Work order → Scan the records for the word "żakardowa". Copy each line that includes it.

Data to use →
____

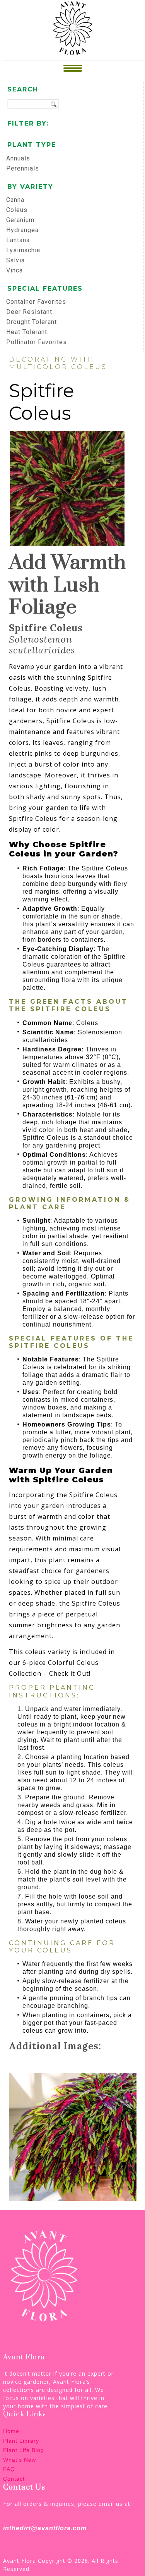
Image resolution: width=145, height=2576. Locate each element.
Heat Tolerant (26, 332)
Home (11, 2431)
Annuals (18, 158)
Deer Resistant (29, 311)
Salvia (15, 260)
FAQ (9, 2469)
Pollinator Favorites (36, 342)
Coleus (16, 210)
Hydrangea (22, 230)
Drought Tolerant (31, 322)
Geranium (20, 220)
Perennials (22, 168)
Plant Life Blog (23, 2450)
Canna (15, 199)
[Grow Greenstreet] (73, 28)
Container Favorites (36, 301)
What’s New (19, 2460)
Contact (14, 2479)
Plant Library (21, 2441)
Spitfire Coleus (41, 401)
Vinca (14, 270)
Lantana (18, 240)
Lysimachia (23, 250)
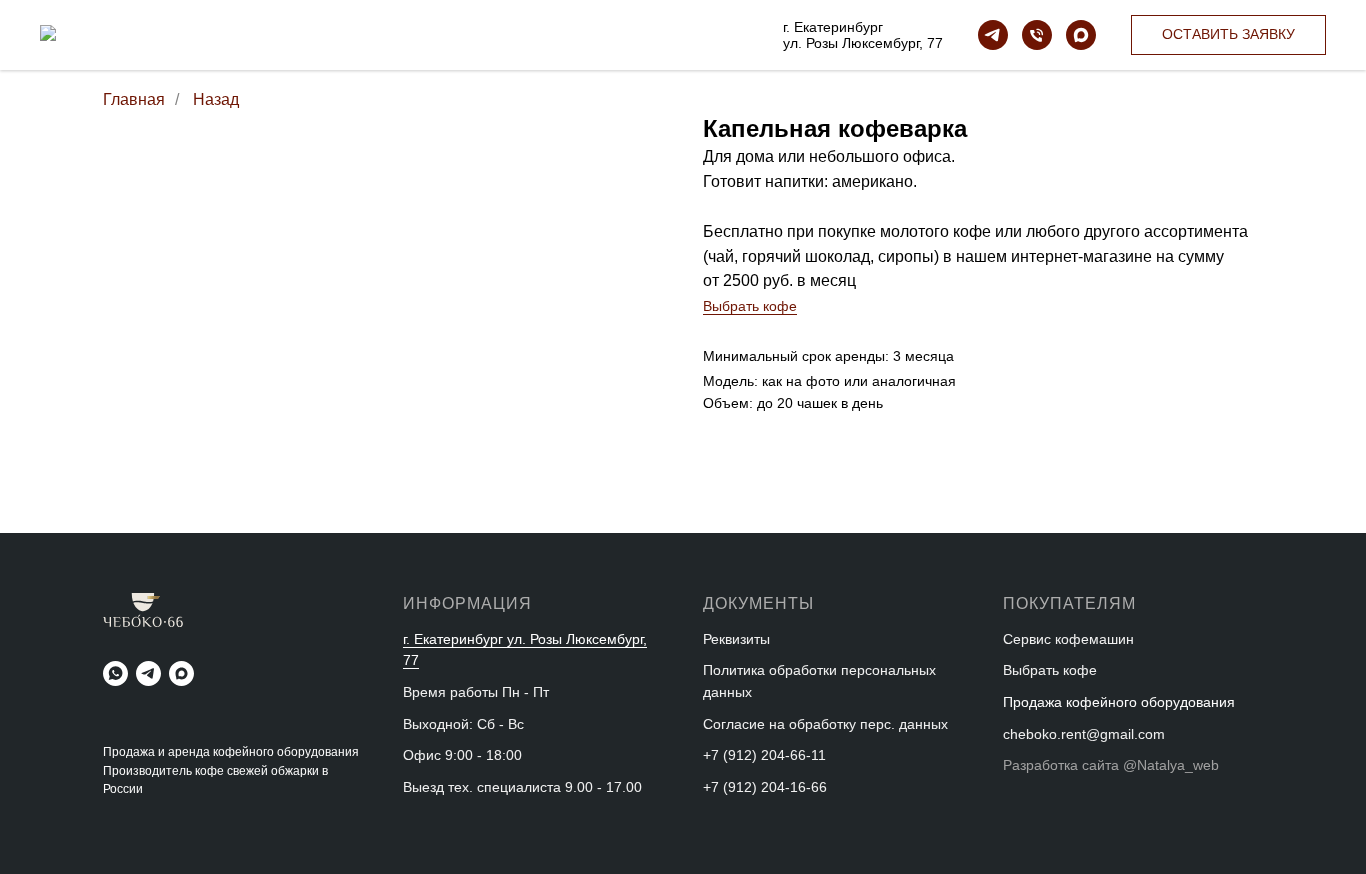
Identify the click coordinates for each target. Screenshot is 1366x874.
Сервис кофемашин (1068, 639)
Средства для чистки (634, 29)
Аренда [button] (445, 29)
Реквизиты (736, 639)
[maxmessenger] (1081, 35)
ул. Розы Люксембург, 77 (863, 43)
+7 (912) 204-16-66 (765, 787)
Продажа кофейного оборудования (284, 29)
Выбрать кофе (750, 306)
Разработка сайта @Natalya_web (1111, 765)
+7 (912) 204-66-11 (764, 755)
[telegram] (993, 35)
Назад (216, 99)
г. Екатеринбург (833, 27)
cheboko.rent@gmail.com (1084, 734)
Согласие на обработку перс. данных (825, 724)
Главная (134, 99)
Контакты (504, 41)
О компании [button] (406, 41)
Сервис (519, 29)
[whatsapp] (115, 673)
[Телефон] (1037, 35)
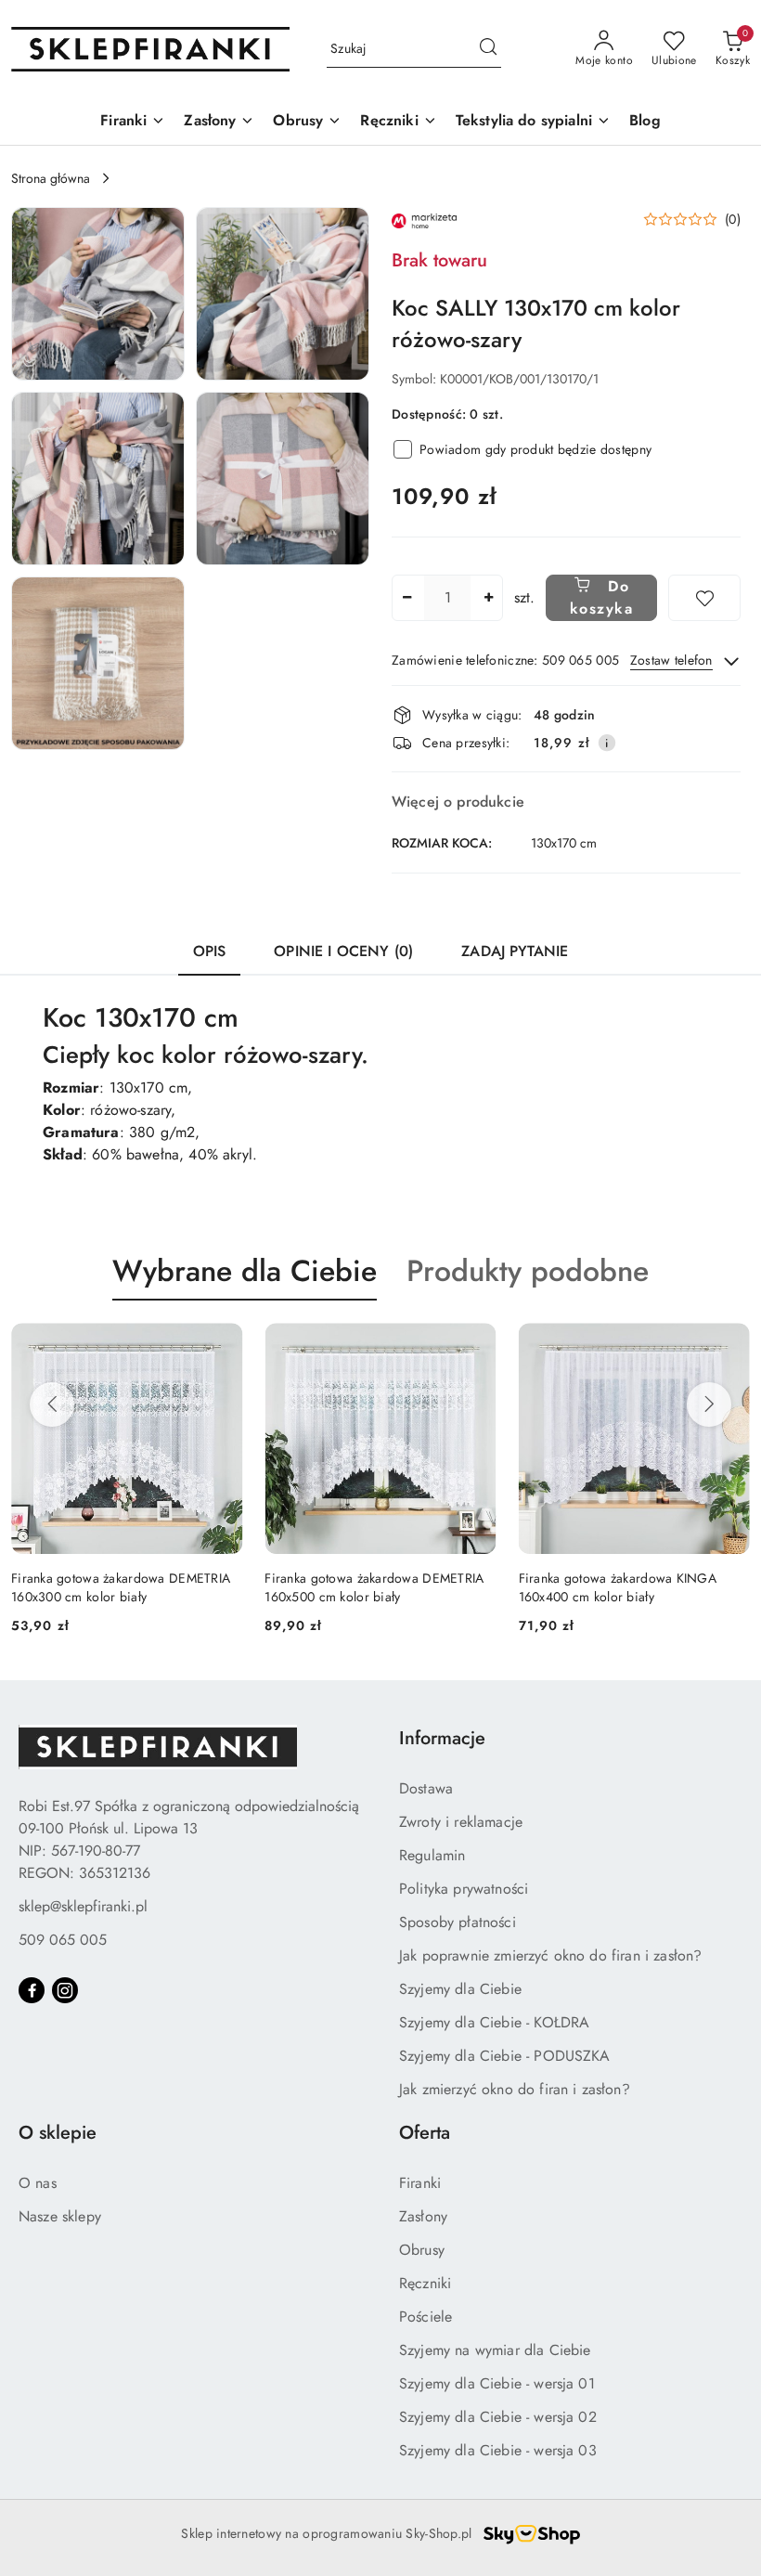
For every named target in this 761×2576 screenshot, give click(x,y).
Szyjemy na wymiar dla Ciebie (494, 2350)
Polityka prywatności (463, 1888)
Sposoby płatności (457, 1922)
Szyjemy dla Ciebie (460, 1989)
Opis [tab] (209, 951)
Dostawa (426, 1788)
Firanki (420, 2183)
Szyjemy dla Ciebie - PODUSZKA (505, 2055)
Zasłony (423, 2216)
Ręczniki (425, 2283)
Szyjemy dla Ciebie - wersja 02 (498, 2416)
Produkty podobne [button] (527, 1270)
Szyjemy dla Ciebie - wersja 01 (497, 2383)
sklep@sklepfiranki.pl (83, 1906)
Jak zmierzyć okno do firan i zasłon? (514, 2089)
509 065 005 (63, 1939)
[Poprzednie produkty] (52, 1404)
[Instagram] (65, 1990)
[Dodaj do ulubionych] (704, 598)
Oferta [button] (424, 2132)
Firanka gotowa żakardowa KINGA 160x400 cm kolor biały (617, 1587)
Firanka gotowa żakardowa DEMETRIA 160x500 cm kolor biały (374, 1587)
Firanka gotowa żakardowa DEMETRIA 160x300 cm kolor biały (120, 1587)
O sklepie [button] (58, 2132)
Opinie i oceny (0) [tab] (343, 951)
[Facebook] (32, 1990)
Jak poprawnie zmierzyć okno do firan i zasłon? (550, 1955)
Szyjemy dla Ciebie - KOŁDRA (494, 2022)
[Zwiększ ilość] (488, 598)
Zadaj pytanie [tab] (514, 951)
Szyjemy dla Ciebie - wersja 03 (498, 2450)
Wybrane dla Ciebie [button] (244, 1270)
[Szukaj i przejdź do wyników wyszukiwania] (488, 49)
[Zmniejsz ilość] (406, 598)
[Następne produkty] (709, 1404)
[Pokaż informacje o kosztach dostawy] (607, 742)
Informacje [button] (442, 1738)
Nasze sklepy (60, 2216)
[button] (98, 294)
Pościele (425, 2316)
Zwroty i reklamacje (460, 1821)
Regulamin (432, 1855)
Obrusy (422, 2249)
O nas (38, 2183)
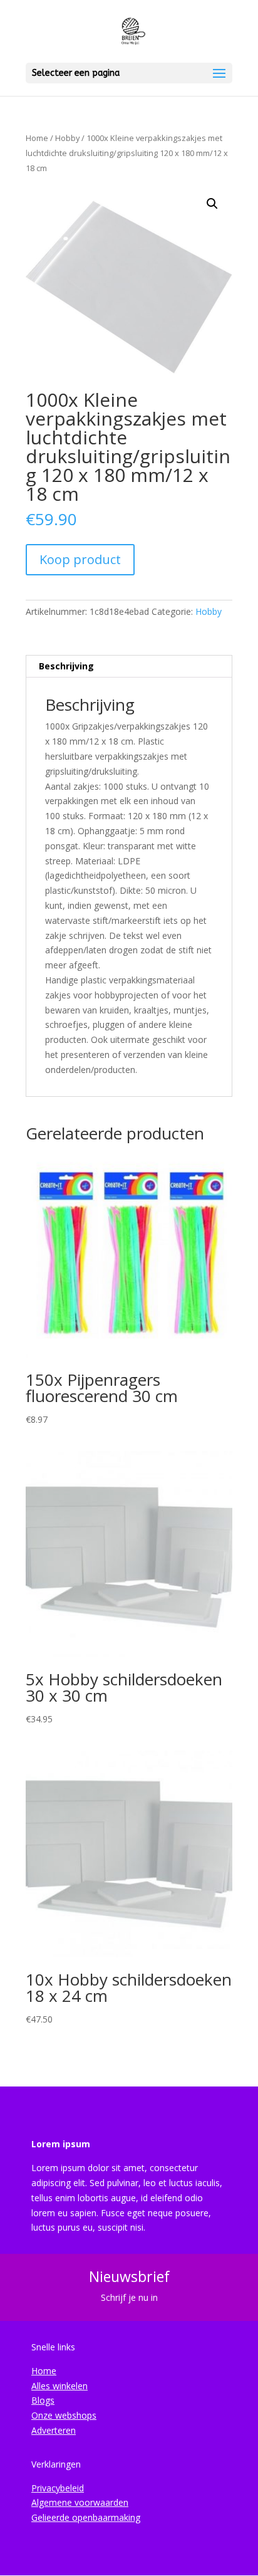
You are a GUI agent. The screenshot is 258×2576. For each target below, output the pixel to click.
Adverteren (53, 2430)
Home (37, 138)
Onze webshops (63, 2415)
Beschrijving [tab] (66, 666)
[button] (212, 203)
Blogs (42, 2400)
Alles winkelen (59, 2386)
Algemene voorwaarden (79, 2502)
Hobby (67, 138)
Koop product (80, 559)
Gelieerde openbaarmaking (85, 2517)
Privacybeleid (57, 2488)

____

Output of the exercise →
Firanka gotowa żakardowa KINGA 160x400 cm kolor biały (617, 1587)
Firanka gotowa żakardowa DEMETRIA 160x500 cm kolor biały (374, 1587)
Firanka gotowa żakardowa DEMETRIA 160x300 cm kolor biały (120, 1587)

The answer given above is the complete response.